Funktionen des Gedächtnisses
Wenn, wie bereits erwähnt, das soziale Gedächtnis nicht die
Koordination individueller Bewusstseinsprozesse zur Herstellung kollektiv geteilter
Erinnerungen übernimmt, was ist dann seine Aufgabe? Was genau heißt Erinnern
und Vergessen auf gesellschaftlicher Ebene? Der systemtheoretische Vorschlag,
Gedächtnis zu verstehen, bricht hier gleich mit zwei Allgemeinplätzen
traditioneller Gedächtnistheorien. Zum einen wird Gedächtnis nicht als
Beschäftigung mit der Vergangenheit aufgefasst, zum anderen wird betont, dass das
Gedächtnis nicht mit Erinnern gleichgesetzt werden kann. Bereits der Titel von
Espositos Studie verweist darauf, dass eben nicht das Erinnern, sondern das Vergessen die
Hauptleistung des Gedächtnisses darstellt. Anstelle des Vergangenheitsbezugs setzt die
Systemtheorie auf Selbstbeobachtung und Rekursivität. Das Gedächtnis hat nicht
die Aufgabe Vergangenheit zu thematisieren, sondern die Gesellschaft zu beobachten und so
eine Hintergrundfolie zu generieren, vor der Informationen gewonnen werden können.
Man kann mit Luhmann davon ausgehen, dass das Gedächtnis
ein verkürzter Ausdruck für die Rekursivität von Operationen ist,
die es erlaubt, jenseits des beständigen Fließens immer neuer
Operationen, das festzuhalten, was sich wiederholt und deshalb erinnert wird,
während alles andere dem Vergessen anheim fällt. Wiederholung erzeugt
Redundanz und diese erspart es dem System, Informationen jedes mal von
neuem zu elaborieren. [...] Das Gedächtnis ist nicht einfach ein "Vorrat an
vergangenen Ereignissen", sondern in erster Linie die Organisation des Zugangs
zu Information. (S. 24)

────────────────────────────────────────

- **Zu erledigen**
Wie lautet der Textauszug über das soziale Gedächtnis, beginnend mit „Man kann mit“ und weiter bis einschließlich „Information. (S. 24)“, wenn du darin „Redundanz“ durch „Überfluss“ ersetzt? Die Datensätze stammen aus einer anderen Quelle als der Textauszug.

────────────────────────────────────────

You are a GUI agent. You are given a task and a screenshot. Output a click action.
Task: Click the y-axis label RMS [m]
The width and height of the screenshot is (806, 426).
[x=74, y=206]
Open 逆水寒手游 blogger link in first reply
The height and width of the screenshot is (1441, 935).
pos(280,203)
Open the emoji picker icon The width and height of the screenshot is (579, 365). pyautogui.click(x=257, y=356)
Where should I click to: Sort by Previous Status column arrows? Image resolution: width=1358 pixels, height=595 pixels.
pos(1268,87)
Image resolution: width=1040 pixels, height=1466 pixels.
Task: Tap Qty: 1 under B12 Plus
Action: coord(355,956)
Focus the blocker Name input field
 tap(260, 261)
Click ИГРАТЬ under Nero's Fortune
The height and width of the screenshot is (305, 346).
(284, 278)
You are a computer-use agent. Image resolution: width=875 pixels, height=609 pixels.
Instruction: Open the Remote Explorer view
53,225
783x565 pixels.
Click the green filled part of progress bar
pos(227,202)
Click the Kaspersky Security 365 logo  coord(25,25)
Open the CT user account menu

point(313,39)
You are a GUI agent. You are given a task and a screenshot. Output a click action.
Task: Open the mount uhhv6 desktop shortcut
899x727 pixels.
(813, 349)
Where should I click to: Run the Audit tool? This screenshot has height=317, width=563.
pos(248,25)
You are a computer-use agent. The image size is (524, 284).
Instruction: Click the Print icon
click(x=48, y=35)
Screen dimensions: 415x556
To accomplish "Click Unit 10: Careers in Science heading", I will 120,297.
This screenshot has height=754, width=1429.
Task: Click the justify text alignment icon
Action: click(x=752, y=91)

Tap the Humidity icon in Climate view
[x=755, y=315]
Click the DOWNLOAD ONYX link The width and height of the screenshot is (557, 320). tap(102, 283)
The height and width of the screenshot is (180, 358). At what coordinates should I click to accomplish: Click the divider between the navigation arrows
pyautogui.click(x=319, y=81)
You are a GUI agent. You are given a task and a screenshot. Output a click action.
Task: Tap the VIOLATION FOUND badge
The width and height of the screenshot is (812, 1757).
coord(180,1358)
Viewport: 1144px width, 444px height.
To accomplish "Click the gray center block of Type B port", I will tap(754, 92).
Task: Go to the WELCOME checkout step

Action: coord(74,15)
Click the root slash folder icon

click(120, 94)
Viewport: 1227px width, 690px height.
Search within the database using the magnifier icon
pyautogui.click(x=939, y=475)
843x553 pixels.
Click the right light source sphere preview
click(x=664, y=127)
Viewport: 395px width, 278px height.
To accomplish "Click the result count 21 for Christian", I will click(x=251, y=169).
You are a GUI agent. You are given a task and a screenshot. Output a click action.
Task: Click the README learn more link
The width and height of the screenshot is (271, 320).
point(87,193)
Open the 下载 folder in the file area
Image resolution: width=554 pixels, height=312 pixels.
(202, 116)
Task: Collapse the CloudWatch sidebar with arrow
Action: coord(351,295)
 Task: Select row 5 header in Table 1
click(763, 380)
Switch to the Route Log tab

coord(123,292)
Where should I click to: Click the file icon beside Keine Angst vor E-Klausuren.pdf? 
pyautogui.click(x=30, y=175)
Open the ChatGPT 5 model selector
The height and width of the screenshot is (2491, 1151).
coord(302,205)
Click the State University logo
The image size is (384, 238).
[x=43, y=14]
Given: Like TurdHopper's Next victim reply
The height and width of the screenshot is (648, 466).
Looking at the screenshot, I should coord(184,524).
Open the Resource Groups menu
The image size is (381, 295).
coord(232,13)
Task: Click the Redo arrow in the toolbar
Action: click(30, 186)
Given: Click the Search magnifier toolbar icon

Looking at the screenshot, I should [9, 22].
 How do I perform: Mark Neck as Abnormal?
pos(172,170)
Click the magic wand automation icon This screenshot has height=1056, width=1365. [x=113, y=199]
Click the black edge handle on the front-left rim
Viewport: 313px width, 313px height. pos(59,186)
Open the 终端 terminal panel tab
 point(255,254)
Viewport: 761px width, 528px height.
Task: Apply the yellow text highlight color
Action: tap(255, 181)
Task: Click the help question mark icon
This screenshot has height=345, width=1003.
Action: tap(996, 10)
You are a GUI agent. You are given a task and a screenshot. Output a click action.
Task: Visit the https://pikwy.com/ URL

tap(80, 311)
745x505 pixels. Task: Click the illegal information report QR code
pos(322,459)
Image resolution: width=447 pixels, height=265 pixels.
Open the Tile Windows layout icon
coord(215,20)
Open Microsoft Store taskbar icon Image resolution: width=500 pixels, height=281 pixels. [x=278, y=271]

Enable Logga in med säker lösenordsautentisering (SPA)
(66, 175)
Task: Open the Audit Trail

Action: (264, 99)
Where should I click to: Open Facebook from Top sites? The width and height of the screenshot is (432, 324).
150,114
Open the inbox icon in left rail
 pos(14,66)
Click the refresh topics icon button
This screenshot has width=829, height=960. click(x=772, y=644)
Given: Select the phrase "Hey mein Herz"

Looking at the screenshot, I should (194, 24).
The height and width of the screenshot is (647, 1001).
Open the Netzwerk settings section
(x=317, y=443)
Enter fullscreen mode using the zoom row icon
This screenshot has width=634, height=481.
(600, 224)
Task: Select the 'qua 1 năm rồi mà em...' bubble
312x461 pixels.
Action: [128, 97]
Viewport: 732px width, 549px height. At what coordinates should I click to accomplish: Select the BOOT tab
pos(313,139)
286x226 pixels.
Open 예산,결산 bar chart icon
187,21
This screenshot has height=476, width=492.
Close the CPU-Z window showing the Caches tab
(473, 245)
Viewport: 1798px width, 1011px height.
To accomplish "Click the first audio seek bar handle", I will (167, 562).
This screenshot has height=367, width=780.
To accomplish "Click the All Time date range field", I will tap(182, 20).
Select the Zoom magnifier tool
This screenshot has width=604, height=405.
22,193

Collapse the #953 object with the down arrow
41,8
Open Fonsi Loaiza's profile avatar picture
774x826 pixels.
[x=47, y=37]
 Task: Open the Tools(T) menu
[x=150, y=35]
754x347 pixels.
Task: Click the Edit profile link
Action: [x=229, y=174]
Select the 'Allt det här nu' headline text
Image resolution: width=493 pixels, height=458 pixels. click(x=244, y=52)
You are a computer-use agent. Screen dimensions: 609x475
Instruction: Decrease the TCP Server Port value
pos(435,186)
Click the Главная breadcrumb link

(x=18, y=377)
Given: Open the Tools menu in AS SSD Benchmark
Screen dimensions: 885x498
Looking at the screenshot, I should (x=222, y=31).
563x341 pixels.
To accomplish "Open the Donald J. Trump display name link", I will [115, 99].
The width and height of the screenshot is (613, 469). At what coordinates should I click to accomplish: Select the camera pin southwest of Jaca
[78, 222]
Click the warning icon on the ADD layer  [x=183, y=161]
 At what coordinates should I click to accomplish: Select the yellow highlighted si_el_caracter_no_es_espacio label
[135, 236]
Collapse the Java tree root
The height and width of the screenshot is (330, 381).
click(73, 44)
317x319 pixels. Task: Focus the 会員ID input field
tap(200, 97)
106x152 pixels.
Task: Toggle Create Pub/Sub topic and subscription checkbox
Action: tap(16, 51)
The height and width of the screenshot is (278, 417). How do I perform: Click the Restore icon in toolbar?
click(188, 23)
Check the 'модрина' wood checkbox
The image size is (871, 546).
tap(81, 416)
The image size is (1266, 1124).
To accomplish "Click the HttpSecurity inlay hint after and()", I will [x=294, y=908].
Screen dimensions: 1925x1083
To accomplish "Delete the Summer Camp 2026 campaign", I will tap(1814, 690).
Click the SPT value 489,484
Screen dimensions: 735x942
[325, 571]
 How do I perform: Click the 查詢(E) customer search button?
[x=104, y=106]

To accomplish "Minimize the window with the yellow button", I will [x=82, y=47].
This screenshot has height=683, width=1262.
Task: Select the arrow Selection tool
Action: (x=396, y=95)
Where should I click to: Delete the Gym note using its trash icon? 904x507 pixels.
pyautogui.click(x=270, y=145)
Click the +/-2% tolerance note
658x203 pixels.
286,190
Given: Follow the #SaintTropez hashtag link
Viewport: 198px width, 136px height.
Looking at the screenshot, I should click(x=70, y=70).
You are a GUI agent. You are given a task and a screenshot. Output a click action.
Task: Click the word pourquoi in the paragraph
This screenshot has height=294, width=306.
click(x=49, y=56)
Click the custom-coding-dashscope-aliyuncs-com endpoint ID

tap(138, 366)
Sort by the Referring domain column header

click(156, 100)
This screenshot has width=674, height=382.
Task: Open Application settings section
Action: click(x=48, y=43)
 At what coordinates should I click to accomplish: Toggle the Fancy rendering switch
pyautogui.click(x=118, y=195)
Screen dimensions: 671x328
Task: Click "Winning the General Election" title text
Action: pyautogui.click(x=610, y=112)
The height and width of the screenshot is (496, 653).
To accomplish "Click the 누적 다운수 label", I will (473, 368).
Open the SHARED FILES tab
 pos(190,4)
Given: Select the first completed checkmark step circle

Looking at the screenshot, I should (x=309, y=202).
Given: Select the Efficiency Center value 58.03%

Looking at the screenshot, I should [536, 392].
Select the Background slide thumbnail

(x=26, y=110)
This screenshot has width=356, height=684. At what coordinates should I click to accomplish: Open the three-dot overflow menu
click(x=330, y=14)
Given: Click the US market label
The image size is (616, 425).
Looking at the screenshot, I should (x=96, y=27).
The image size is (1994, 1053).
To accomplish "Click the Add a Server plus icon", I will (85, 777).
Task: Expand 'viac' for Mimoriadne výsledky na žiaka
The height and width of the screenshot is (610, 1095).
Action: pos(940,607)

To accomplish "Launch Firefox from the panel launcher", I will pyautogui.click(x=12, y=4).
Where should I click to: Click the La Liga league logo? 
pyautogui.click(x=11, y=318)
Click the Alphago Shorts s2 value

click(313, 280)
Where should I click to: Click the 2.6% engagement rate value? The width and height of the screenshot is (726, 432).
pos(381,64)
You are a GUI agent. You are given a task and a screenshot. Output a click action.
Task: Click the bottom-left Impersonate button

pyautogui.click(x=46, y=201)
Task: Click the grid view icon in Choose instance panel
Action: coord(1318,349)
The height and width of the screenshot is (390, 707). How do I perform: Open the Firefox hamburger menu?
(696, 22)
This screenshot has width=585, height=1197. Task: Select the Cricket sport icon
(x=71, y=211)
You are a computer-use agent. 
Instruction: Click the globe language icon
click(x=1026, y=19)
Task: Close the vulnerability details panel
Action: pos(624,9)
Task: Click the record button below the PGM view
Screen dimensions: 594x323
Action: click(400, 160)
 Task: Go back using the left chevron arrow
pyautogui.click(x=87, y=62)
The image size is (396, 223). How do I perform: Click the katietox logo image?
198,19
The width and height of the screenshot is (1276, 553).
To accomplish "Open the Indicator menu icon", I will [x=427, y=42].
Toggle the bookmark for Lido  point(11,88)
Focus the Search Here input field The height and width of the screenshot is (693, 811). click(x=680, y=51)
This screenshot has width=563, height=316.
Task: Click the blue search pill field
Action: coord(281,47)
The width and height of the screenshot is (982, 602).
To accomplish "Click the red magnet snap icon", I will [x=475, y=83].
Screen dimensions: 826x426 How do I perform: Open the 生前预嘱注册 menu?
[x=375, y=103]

────────────────────────────────────────

- **Lösung der Aufgabe**
Man kann mit Luhmann davon ausgehen, dass das Gedächtnis
ein verkürzter Ausdruck für die Rekursivität von Operationen ist,
die es erlaubt, jenseits des beständigen Fließens immer neuer
Operationen, das festzuhalten, was sich wiederholt und deshalb erinnert wird,
während alles andere dem Vergessen anheim fällt. Wiederholung erzeugt
Überfluss und diese erspart es dem System, Informationen jedes mal von
neuem zu elaborieren. [...] Das Gedächtnis ist nicht einfach ein "Vorrat an
vergangenen Ereignissen", sondern in erster Linie die Organisation des Zugangs
zu Information. (S. 24)